■ Exercise goal: All of the records must be set down again word for word.

■ Task data:
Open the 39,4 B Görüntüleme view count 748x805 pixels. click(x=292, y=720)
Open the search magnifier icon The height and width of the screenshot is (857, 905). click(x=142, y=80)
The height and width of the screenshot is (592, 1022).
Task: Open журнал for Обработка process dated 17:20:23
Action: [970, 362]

■ Solution for this exercise:
Open the 39,4 B Görüntüleme view count 748x805 pixels. click(x=292, y=720)
Open the search magnifier icon The height and width of the screenshot is (857, 905). click(x=142, y=80)
The height and width of the screenshot is (592, 1022).
Task: Open журнал for Обработка process dated 17:20:23
Action: [970, 362]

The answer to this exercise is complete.